Segment Start: Entries shown
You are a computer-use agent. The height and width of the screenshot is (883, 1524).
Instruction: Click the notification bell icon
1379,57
Segment End: Entries shown
Segment Start: Entries shown
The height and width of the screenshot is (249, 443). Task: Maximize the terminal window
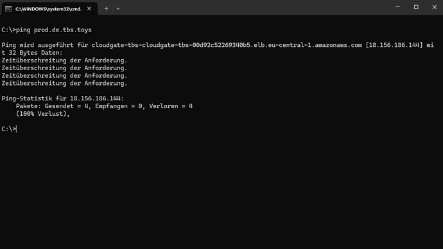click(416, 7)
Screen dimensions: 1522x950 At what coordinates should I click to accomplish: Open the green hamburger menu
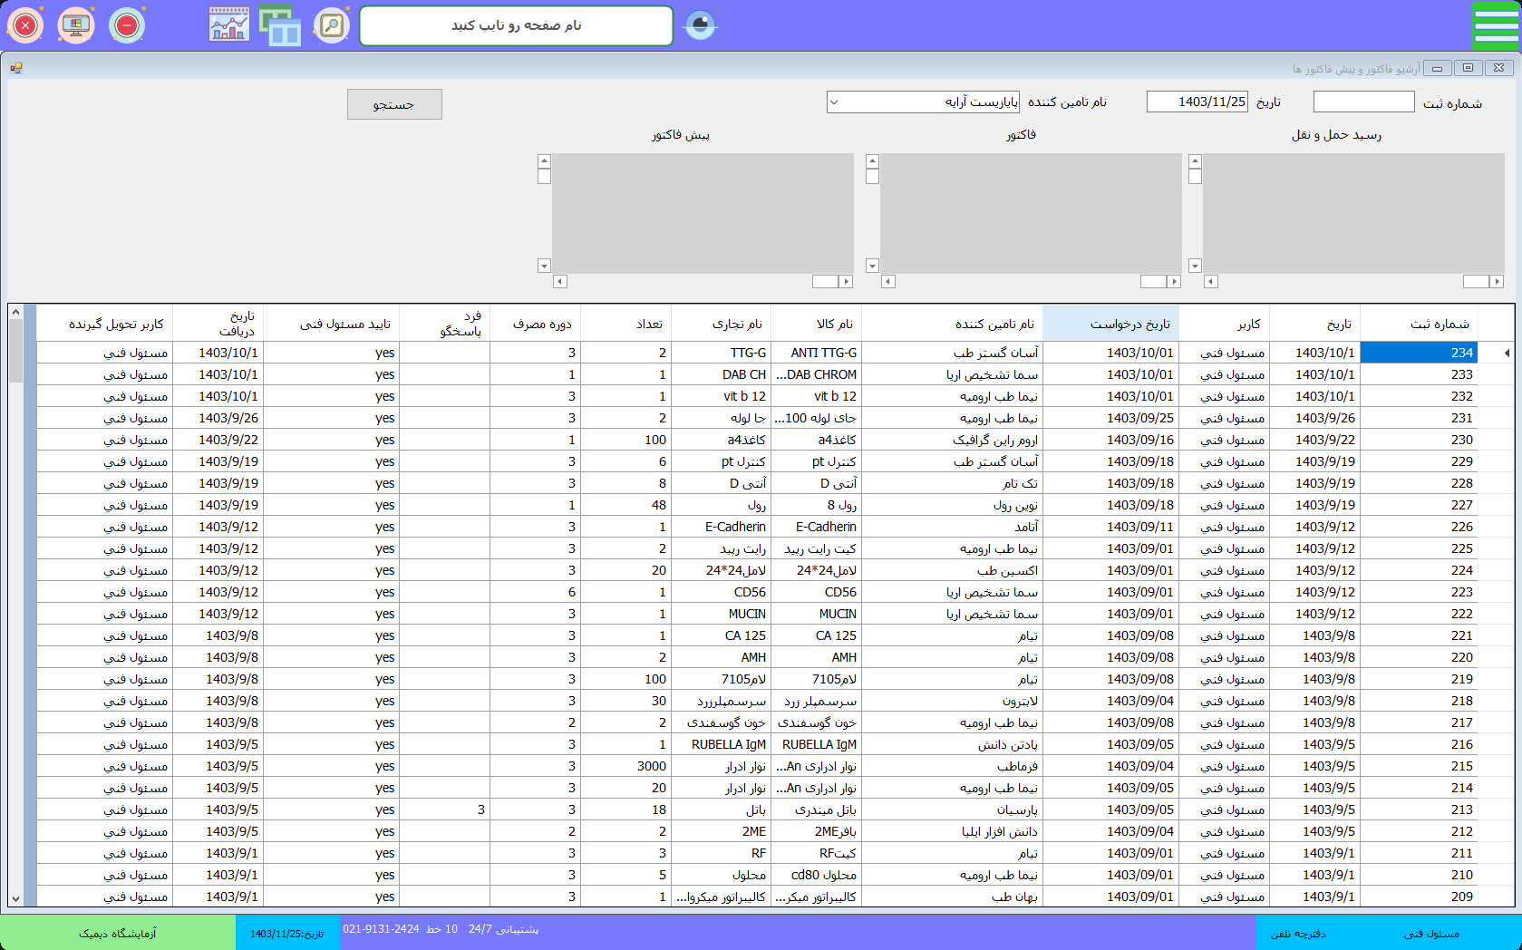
Segment End: Entries shown
Segment Start: Entries shown
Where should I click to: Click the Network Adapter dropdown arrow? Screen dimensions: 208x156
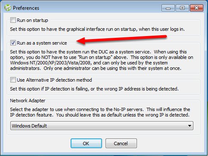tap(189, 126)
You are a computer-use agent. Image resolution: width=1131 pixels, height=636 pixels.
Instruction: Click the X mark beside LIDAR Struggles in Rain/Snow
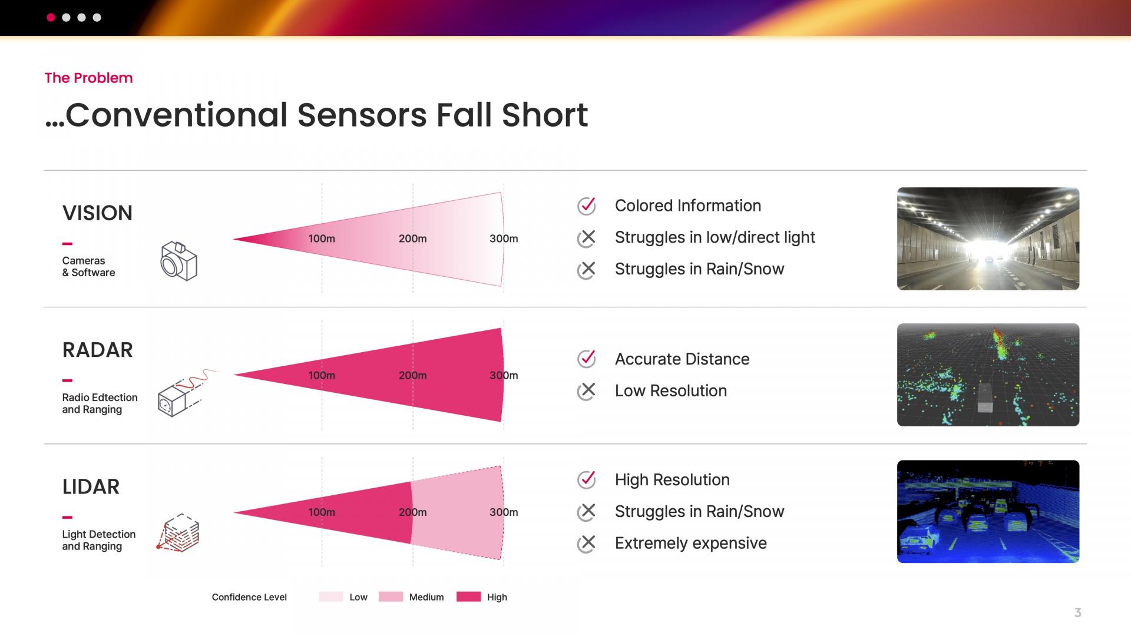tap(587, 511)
Segment End: Entries shown
The problem: How many lines in the listing above include the word "agent"? Respond with the number and nothing else.

Response for this exercise: 2